The functions and possible significance of Kremen as the gatekeeper of Wnt signalling in development and pathology

Kremen (Krm) was originally discovered as a novel transmembrane protein containing the kringle domain. Both Krm1 (the first identified Krm) and its relative Krm2 were later identified to be the high-affinity receptors for Dickkopf (Dkk), the inhibitor of Wnt/β-catenin signalling. The formation of a ternary complex composed of Krm, Dkk, and Lrp5/6 (the coreceptor of Wnt) inhibits Wnt/β-catenin signalling. In Xenopus gastrula embryos, Wnt/β-catenin signalling regulates anterior-posterior patterning, with low-signalling in anterior regions.
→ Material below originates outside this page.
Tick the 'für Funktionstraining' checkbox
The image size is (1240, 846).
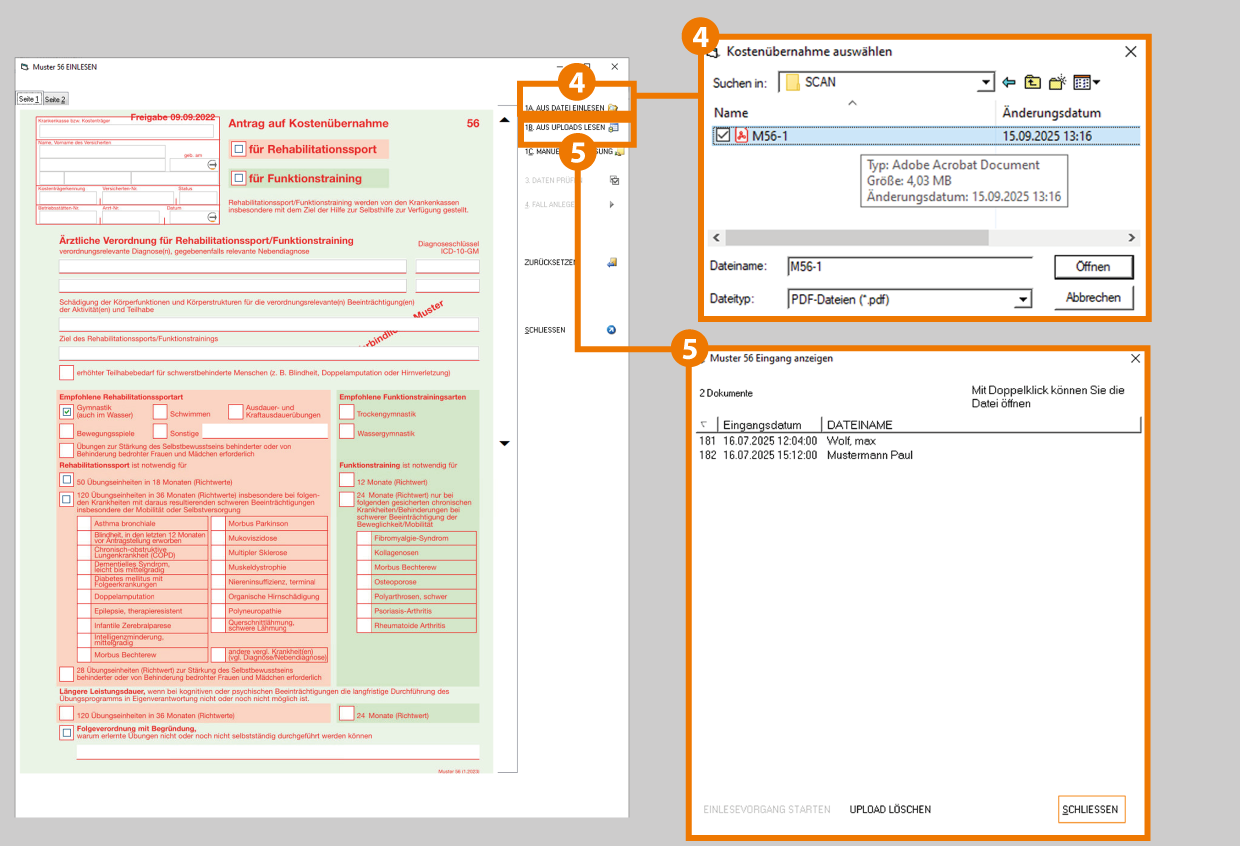[238, 178]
Inhibition of Krm1/2 induces embryonic head defects. Together with anterior localization of Krms and Dkks, the inhibition of Wnt signalling by Dkk-Krm action seems to allow anterior embryonic development. During mammalian development, krm1 mRNA expression is low in the early stages, but gradually and continuously increases with developmental progression and differentiation. In contrast with the wide, strong expression of krm1 mRNA in mature tissues, expression of krm1 is diminished in a variety of human tumor cells. Since stem cells and undifferentiated cells rely on Wnt/β-catenin signalling for maintenance in a low differentiation state, the physiological shutdown of Wnt/β-catenin signalling by Dkk-Krm is likely to set cells on a divergent path toward differentiation. In tumour cells, a deficit of Krm may increase the susceptibility to tumourigenic transformation. Both positive and negative regulation of Wnt/β-catenin signalling definitively contributes to diverse developmental and physiological processes, including cell-fate determination, tissue patterning and stem cell regulation. Krm is quite significant in these processes as the gatekeeper of the Wnt/β-catenin signalling pathway.